The Importance of Student Agency and Self-Direction
The traditional higher education model is not a one-size-fits all. And students are increasingly calling for adaptability and flexibility to meet their needs. The focus on student agency is a tactic that many leaders can leverage when looking to support these needs and thrive moving forward. In this interview, Cathrael Kazin discusses the need for student agency and self-direction, the challenges that come with it and how to improve student retention and success.
The EvoLLLution (Evo): Why is it important for higher education to focus on student agency and self-direction?
Cathrael Kazin (CK): The simplest answer is that higher education doesn’t work for the majority of learners.
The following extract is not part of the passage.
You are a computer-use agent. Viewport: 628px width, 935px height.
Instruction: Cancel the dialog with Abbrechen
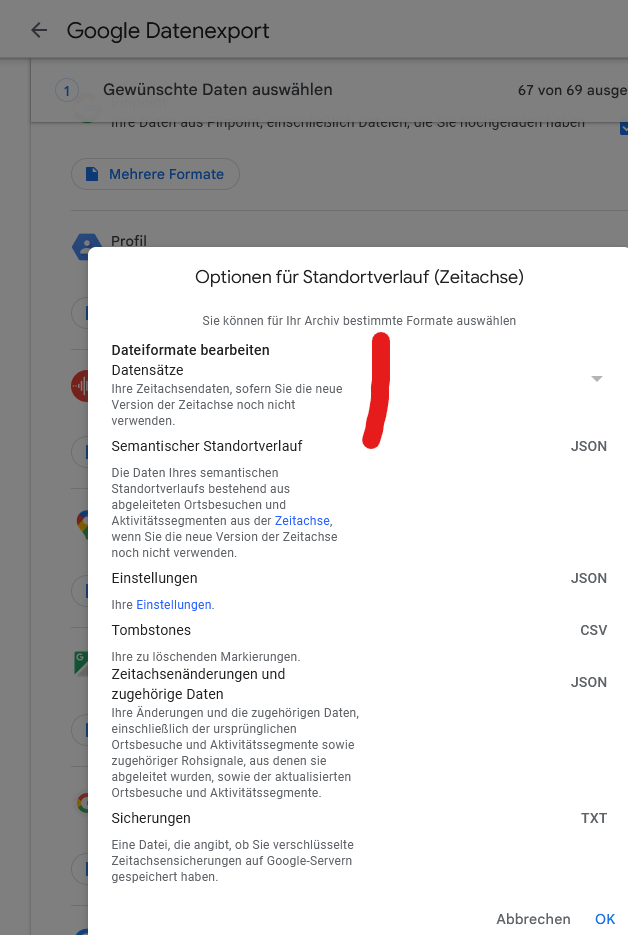[x=533, y=919]

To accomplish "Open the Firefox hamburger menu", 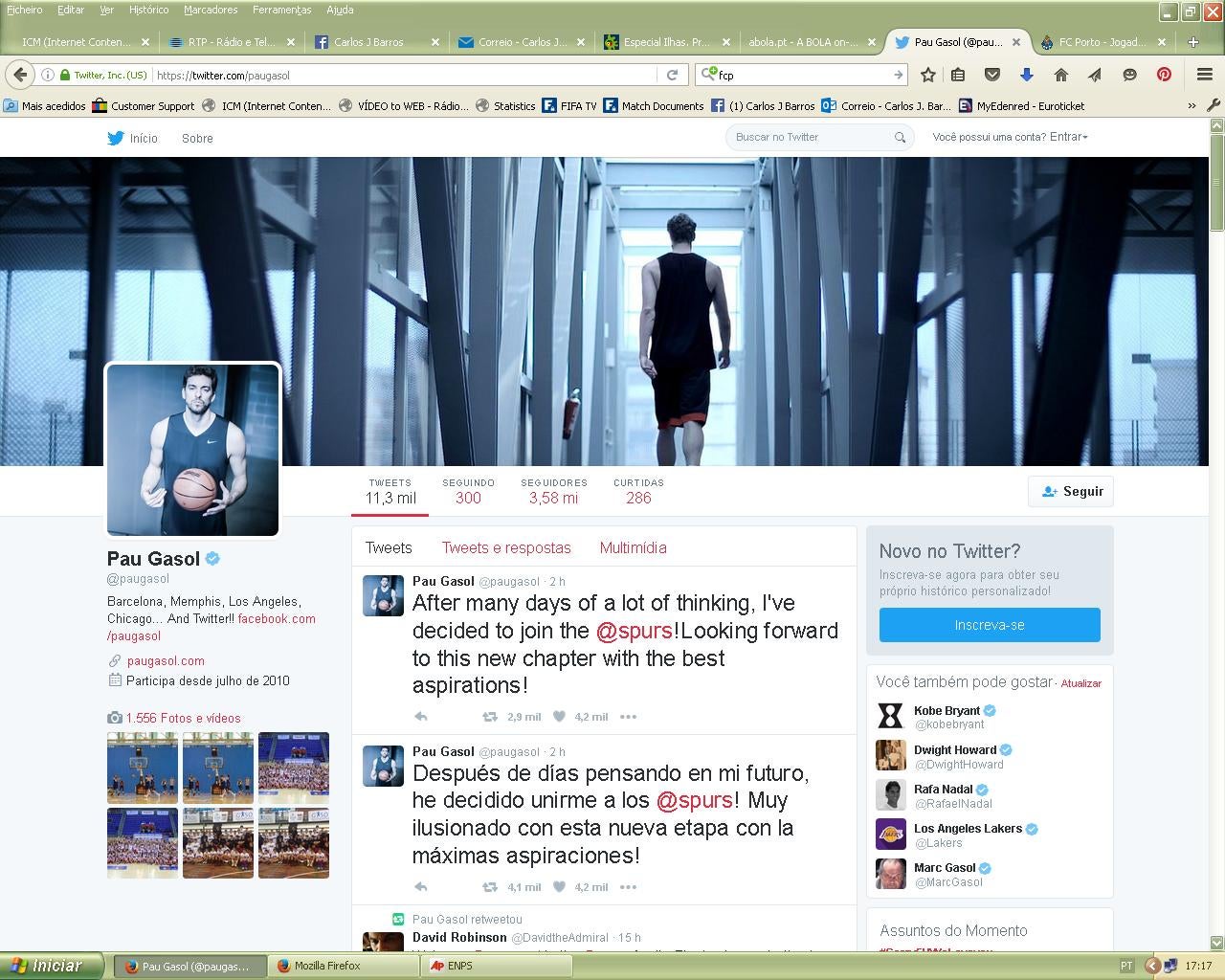I will pos(1205,75).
Not only are graduation rates dismal, but those who do graduate are too often left without the critical skills they need, the capabilities that higher education should be developing: the capacity to apply theory to practice, communicate effectively, solve problems creatively, think critically, persevere in the face of challenge, recognize patterns and bring disparate sources of information together to solve new problems. All these skills require agency to develop as well as exercise.
One of the reasons learners are so unprepared for the workplace is that their formal education has conditioned them to be passive. The tell is evident even in the language we use to describe education: Faculty give assignments and grades, deliver lectures, instruct students. We even talk about education providers. Where are the learners in this? What is their responsibility?
This attitude is also detrimental to equity: You can’t have equity without the capacity for self-determination. We often treat college students as if they are in K-12. We tell them what to do, when to do it, even how many pages long it should be. None of this prepares you well for the world outside the classroom.
Evo: What are some challenges that come with fostering more of that learner agency model?
CK: Nearly everything about higher ed militates against fostering learner agency and self-direction. Though we pay lip service to student-centricity, much of higher education is oriented around administrative needs and faculty interests. We still focus more on teaching than on learning.
Too often, students do not get the experience of tackling real problems—especially the messy, hard-to-characterize problems that arise in real life. Why? In part, it’s because most schools are organized by department and discipline; students have limited opportunities to integrate what they are learning across discrete courses, even within the same department. But all the important problems that need solving—e.g., climate change, inequality—require the capacity to think across and beyond disciplines. Even the notion of the major locks students into rigidity.
Higher education is littered with unintended consequences. This is especially true when it comes to promoting learner agency. The well-intentioned focus on student success has paradoxically limited learning by defining failure as something to be avoided at all costs. We’re afraid and we’ve made students afraid. But failure isn’t a bug in the system—it’s a key feature of how learning occurs. Think about how babies and children learn. They’re constantly experimenting, failing, getting feedback, figuring out what works. Higher ed must normalize failure by providing the safe space and encouragement for learners to take risks, make mistakes and learn from them. We must fundamentally change the paradigm of what it means to be a learner. That requires learner agency.
Evo: What is intentional learning design’s role in developing learner agency?
CK: In some ways, higher ed is both over-structured—depriving learners of meaningful choice—and under-structured. On the one hand, the learner experience is highly regimented and inflexible. Learning is constrained when classes are scheduled. On the other hand, students are too often left to fend for themselves. They are confronted by a buffet of classes rather than a cohesive academic program. They don’t have access to good information and guidance. In other words, they lack choice and whatever choice they do have is neither meaningful nor well informed.
The solution is not for educators to throw up their hands and say, “Okay, do whatever you want,” but rather to intentionally and strategically develop learners’ capacity for self-direction. The K-12 experience is so relentlessly focused on conformity and passivity that when most people arrive at college, they are simply unequipped to exercise agency in a meaningful way. Transparency, staging and scaffolding, and actionable feedback rather than grades are essential to building competence and confidence.
Evo: What impact does learner agency have on student engagement and retention?
CK: Retention is a complex issue. Many of the reasons students leave school are not academic but have to do with money, competing family and work responsibilities, not feeling a sense of belonging. But colleges’ inflexibility just compounds the problem. It’s part of the reason I believe so strongly in competency-based learning. At its best, it affords students the flexibility they need to thrive.
Engagement is essential for learning, and passivity is antithetical to engagement. Active learning fosters engagement –one of the many reasons that experiential and project-based learning is so important. Having actionable feedback rather than grades is also key. I had the opportunity to design a competency-based college at Southern New Hampshire University called College of America. Students described their experience as transformational, in part because they had the opportunity to exercise and develop their own capacities for self-direction.
Evo: Is there anything else you’d like to add?
CK: I often think about the fact that we still talk about going to college. Not only does the phrase perpetuate an outmoded view that most college students are traditional-aged, living on campus, studying full time, but it also implies that you need to leave your life to get an education. Why isn’t your life—where, by the way, you do get to exercise agency and meaningful choice—invited in? This is especially tragic for working adults, who despite bringing a wealth of professional and personal experience to higher ed, are too often treated like children, their expertise ignored or dismissed. They should be seen as assets, not as problems to be fixed.
This interview was edited for length and clarity.